EXERCISE GOAL: Return only the lines from the one containing "Política (69, 120)" to the end of the entries below, exactly as written, both ends included.

EXTRACTED ENTRIES:
——————————

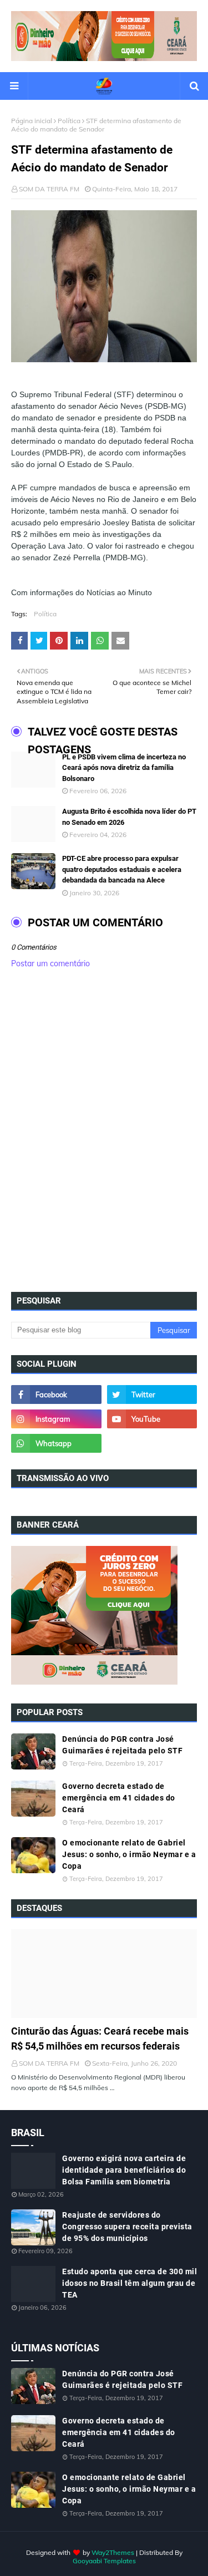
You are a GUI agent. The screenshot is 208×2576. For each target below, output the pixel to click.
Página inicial (31, 120)
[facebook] (56, 1394)
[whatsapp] (56, 1443)
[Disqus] (104, 1133)
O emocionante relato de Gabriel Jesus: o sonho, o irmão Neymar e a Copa (129, 1854)
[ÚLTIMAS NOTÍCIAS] (104, 1973)
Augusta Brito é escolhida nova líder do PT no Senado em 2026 (129, 816)
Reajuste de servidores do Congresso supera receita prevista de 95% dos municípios (127, 2226)
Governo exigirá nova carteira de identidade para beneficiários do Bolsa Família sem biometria (124, 2170)
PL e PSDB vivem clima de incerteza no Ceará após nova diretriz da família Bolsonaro (124, 768)
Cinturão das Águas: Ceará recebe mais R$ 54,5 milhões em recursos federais (100, 2038)
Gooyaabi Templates (104, 2561)
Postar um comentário (50, 963)
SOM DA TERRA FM (49, 189)
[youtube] (152, 1418)
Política (69, 120)
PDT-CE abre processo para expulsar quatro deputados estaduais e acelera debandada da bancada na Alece (121, 869)
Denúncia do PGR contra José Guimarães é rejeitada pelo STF (122, 1745)
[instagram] (56, 1418)
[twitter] (152, 1394)
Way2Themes (113, 2552)
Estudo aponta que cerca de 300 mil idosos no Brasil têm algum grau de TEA (129, 2283)
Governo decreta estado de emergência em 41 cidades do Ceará (118, 1798)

——————————

TASK SOLUTION:
Política (69, 120)
PDT-CE abre processo para expulsar quatro deputados estaduais e acelera debandada da bancada na Alece (121, 869)
Denúncia do PGR contra José Guimarães é rejeitada pelo STF (122, 1745)
[instagram] (56, 1418)
[twitter] (152, 1394)
Way2Themes (113, 2552)
Estudo aponta que cerca de 300 mil idosos no Brasil têm algum grau de TEA (129, 2283)
Governo decreta estado de emergência em 41 cidades do Ceará (118, 1798)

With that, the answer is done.